When Kitty pauses to inhale her slice, Daddy turns to me and says, “Did anything interesting happen to you today?”

I swallow my mouthful of pizza. “Um . . . not really.”

Later that night I fix myself a bubble bath and soak in the tub for so long Kitty bangs on the door twice to check if I’ve fallen asleep. Once I almost do.

I’ve just drifted off when my phone buzzes. It’s Chris. I hit ignore, but then it keeps buzzing, and buzzing, and buzzing. I finally just pick up.

“Is it true?” she screams.

I hold the phone away from my ear. “Yes.”

“Oh my gawd. Tell me everything.”

“Tomorrow, Chris. I’ll tell you everything tomorrow. Good night.”

“Wait—”

“Night!”

29

THAT FRIDAY I GO TO my first ever football game. I’ve never had even the tiniest bit of interest in it before, and I still don’t. I’m sitting high in the stands with Peter and his friends, and as far as I can tell, there’s not a lot to see. It just seems like a lot of waiting and huddling and not a lot of action. Nothing at all like football games in the movies and on TV shows.

By nine thirty the game’s almost over, I hope, and I’m yawning into my coat when Peter suddenly throws his arm around me. I nearly choke on my yawn.

Down below, Genevieve is cheering with the rest of the squad. She is shimmying and shaking her pom-poms. She looks up in the stands, and when she sees us, she stops for just a half second before launching into a new cheer, eyes blazing.

I glance at Peter, who has a satisfied smirk on. When Genevieve’s back on the sidelines, he drops his arm and suddenly seems to remember I’m there. He says, “Eli’s having people over tonight. Wanna go?”

I don’t even know who Eli is. I yawn again, a big one for show. “Um . . . I’m really tired. So . . . no. No, thank you. Can you just drop me off on the way there?”

Peter gives me a look, but he doesn’t argue.

On the way home, we pass by the diner and Peter suddenly says, “I’m hungry. Do you want to stop and get something?” Pointedly he adds, “Or are you too tired?”

I ignore the dig and say, “Sure, I can eat.”

So Peter turns the car around and we go to the diner. We get a booth up front. Whenever I used to come here with Margot and Josh, we would always sit in the back near the jukebox so we could put coins in. Half the time the jukebox was broken, but we still liked sitting near it. It’s weird to be here without them. We have so many traditions here. The three of us would get two grilled-cheese sandwiches and cut them up into squares, and we’d order a bowl of tomato soup to dip the squares in, and then Josh and I would share a waffle with extra whipped cream for dessert and Margot would have a bowl of tapioca pudding. Gross, I know. I’m pretty sure only grandmas like tapioca pudding.

Our waitress is Kelly, who’s a student at the college. She was gone all summer, and I guess now she’s back. She eyes Peter as she sets down our waters. “Where are your friends tonight?” she asks me.

I say, “Margot’s left for Scotland, and Josh . . . isn’t here.” Which Peter rolls his eyes at.

Then Peter orders blueberry pancakes and bacon and scrambled eggs.

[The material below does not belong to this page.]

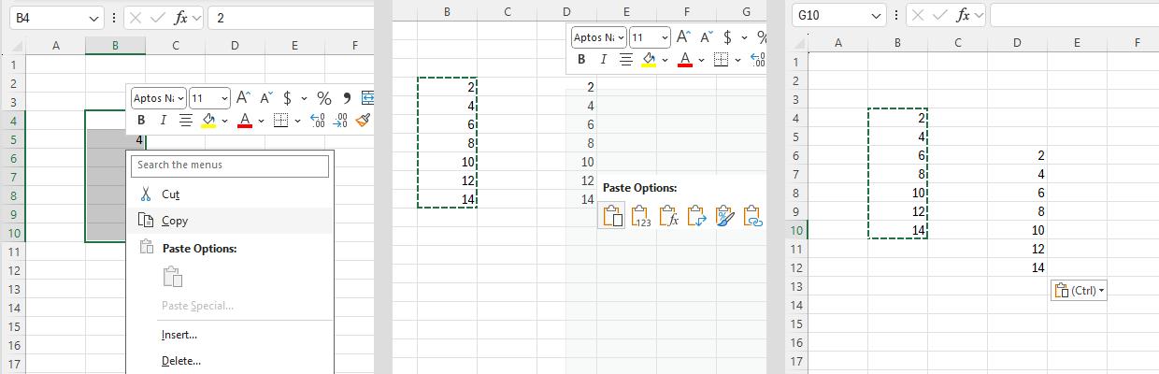The height and width of the screenshot is (374, 1159).
Task: Click row header 17 beside G10 Name Box
Action: (796, 361)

I get a grilled cheese with fries on the side and a black-cherry soda.

When Kelly leaves to put in our orders, I ask him, “Why do you hate Josh so much?”

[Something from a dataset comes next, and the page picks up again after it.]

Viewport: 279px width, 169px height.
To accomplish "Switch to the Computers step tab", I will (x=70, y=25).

“I don’t hate him,” Peter scoffs. “I barely know the guy.”

“Well, you certainly don’t like him.”

Peter scowls at me. “What’s to like? That kid turned me in once for cheating in seventh grade.”

Peter cheated? My stomach twists a little. “What kind of cheating was it? Like, homework?”

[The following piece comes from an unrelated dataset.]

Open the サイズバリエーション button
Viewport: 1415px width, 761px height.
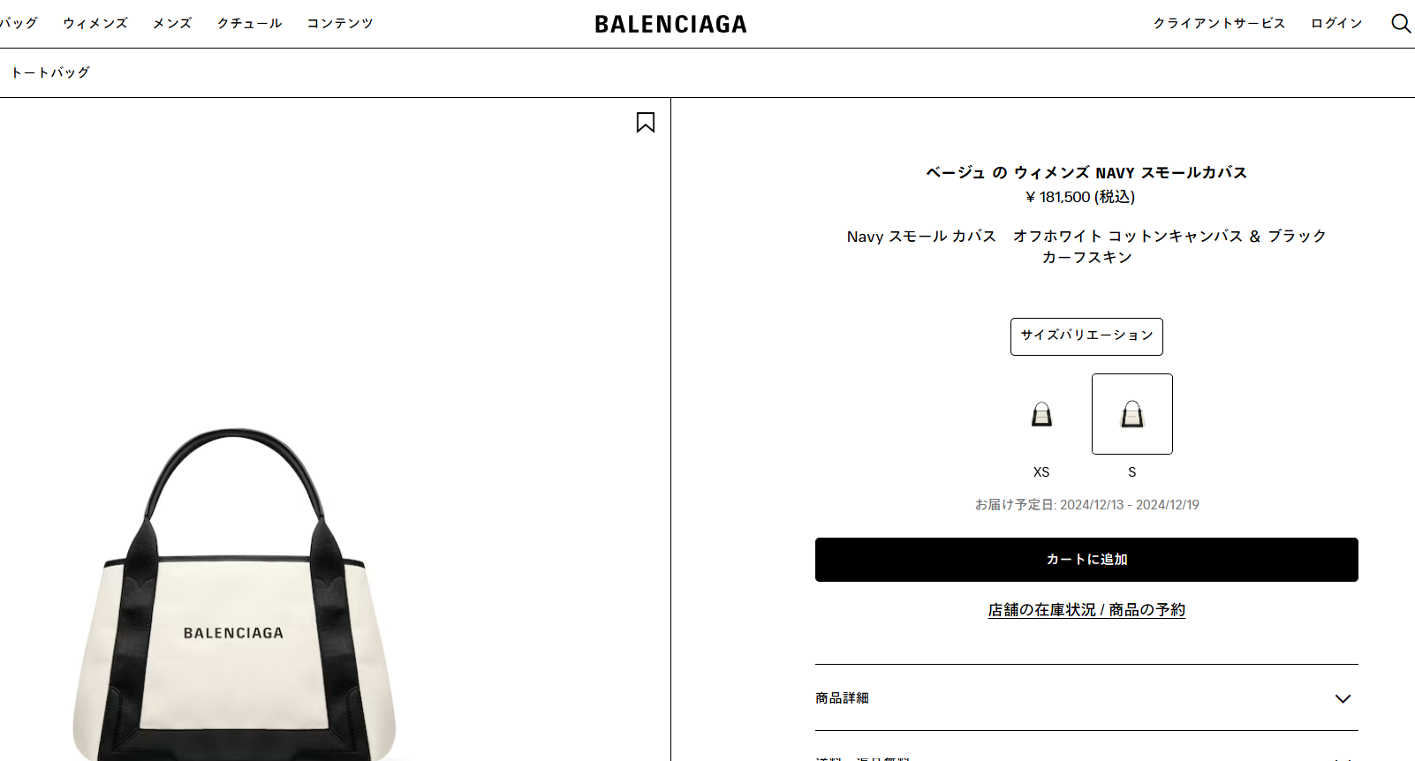(x=1086, y=336)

“No, a Spanish test. I wrote down the answers in my calculator, and Josh freaking told on me. Who does that?”

I search his face for some sign of embarrassment or shame at having cheated, but I don’t see even an iota. “What are you so high and mighty for? You’re the one who cheated!”

“It was seventh grade!”

“Well, do you still cheat?”

“No. Hardly ever. I mean, I have.” He frowns at me. “Would you quit looking at me like that?”

“Like what?”

“With judgey eyes. Look, I’m going to school on a lacrosse scholarship anyway, so what does it matter?”